Manila: Total gross savings in the country rose by 9.3 percent to PHP8.40 trillion last year from PHP7.68 trillion in 2024, according to the latest data from the Philippine Statistics Authority (PSA). Gross savings refer to the difference between gross national disposable income and the combined household and government final consumption expenditure.
According to Philippines News Agency, data released by the PSA on Thursday showed that among the institutional sectors, non-financial corporations recorded the highest savings at PHP5.16 trillion. Financial corporations followed with gross savings of PHP2.29 trillion, while households, including non-profit institutions serving households, posted PHP973.14 billion in savings. Meanwhile, the PSA reported that the general government recorded a dissaving of PHP23.61 billion.
Last year, gross national disposable income reached PHP34.04 trillion, up 7.5 percent from the previous year. Household final consumption expenditure amounted to PHP21.40 trillion, while government final consumption expenditure reached PHP4.24 trillion.

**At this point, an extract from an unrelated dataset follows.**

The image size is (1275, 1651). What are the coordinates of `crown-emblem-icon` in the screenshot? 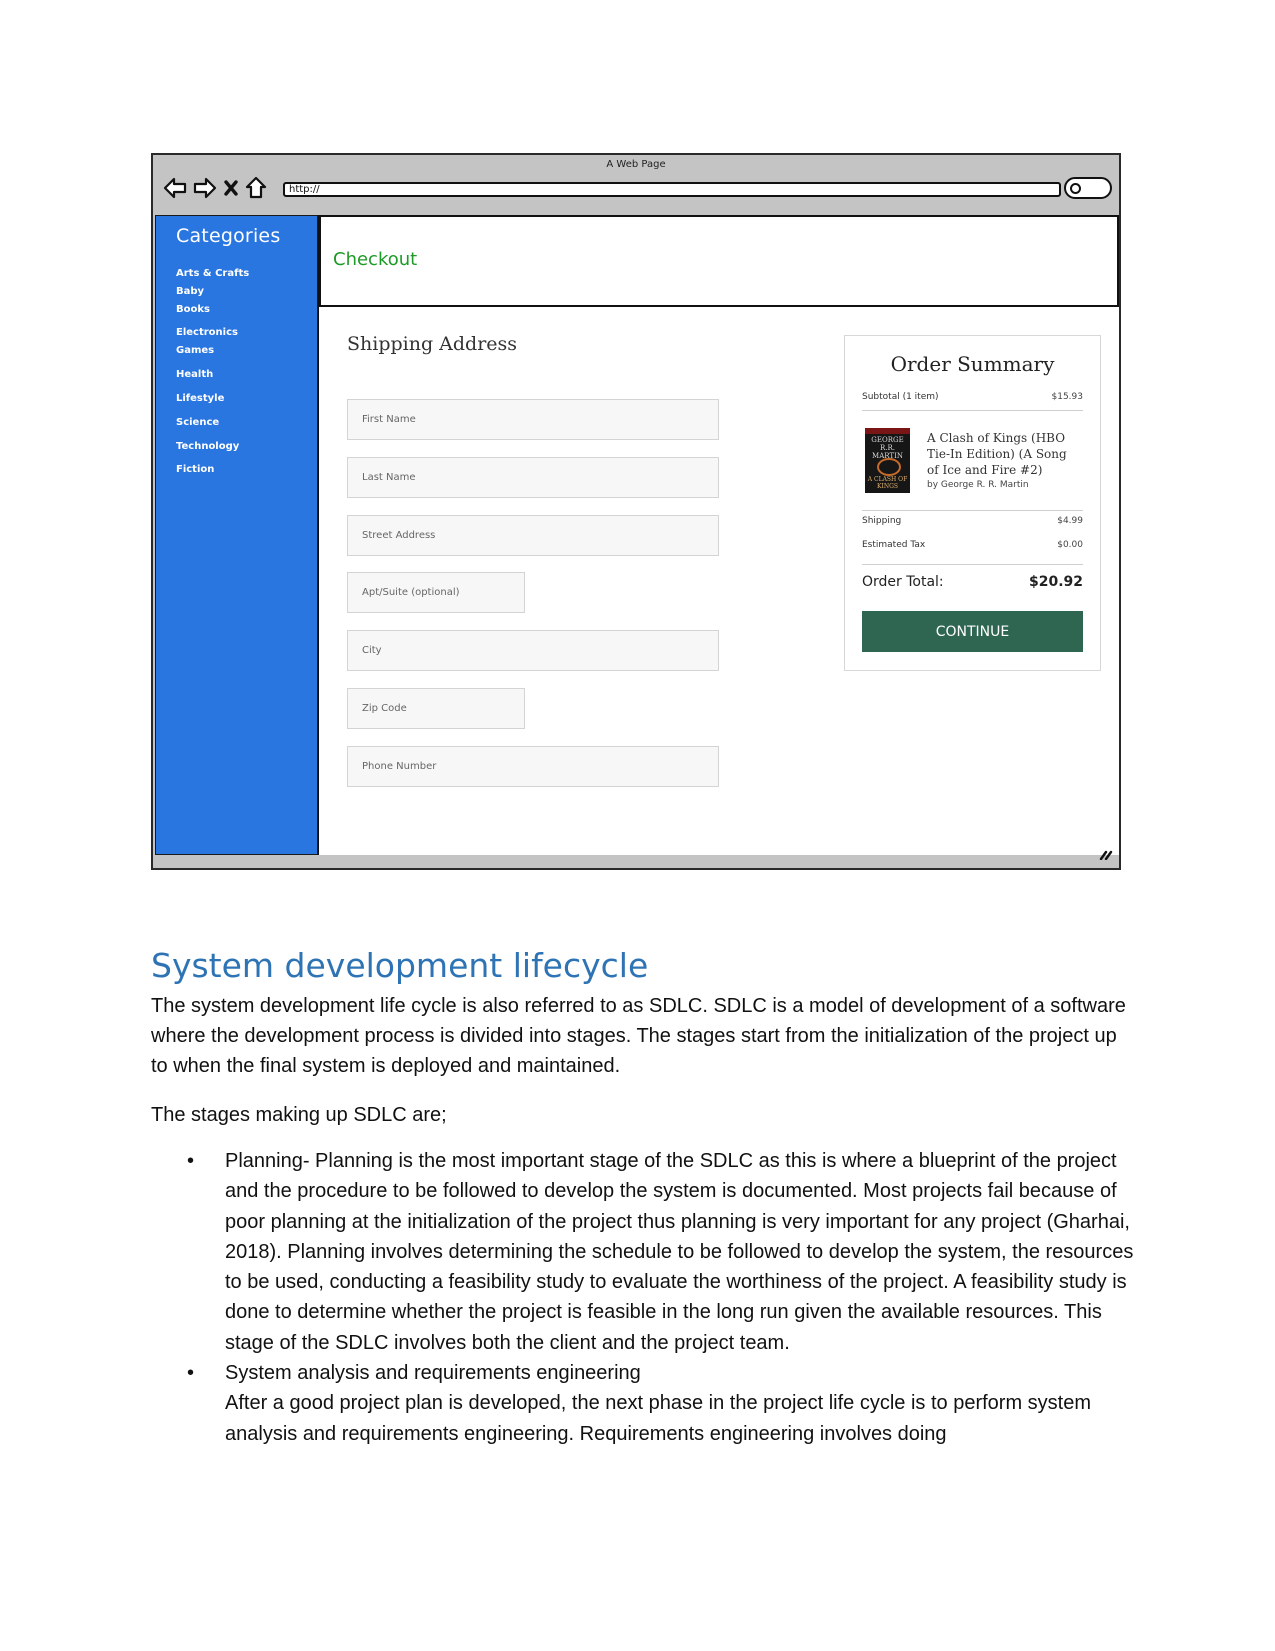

In a Viber message, Rizal Commercial Banking Corporation chief economist Michael Ricafort said the increase in the country's savings may partly reflect slower investment activity and weaker global and domestic economic growth, partly due to higher tariffs imposed by US President Donald Trump. Ricafort said that as a result, more funds were channeled into savings as investors adopted a wait-and-see stance amid heightened volatility in global and local financial markets in 2025.
"Other factors would be increased financial literacy that put greater importance on the value of savings and investing to prepare for the future, as well as reflective of an increasing number of Filipinos entering the workforce, resulting in more incomes and savings," he said.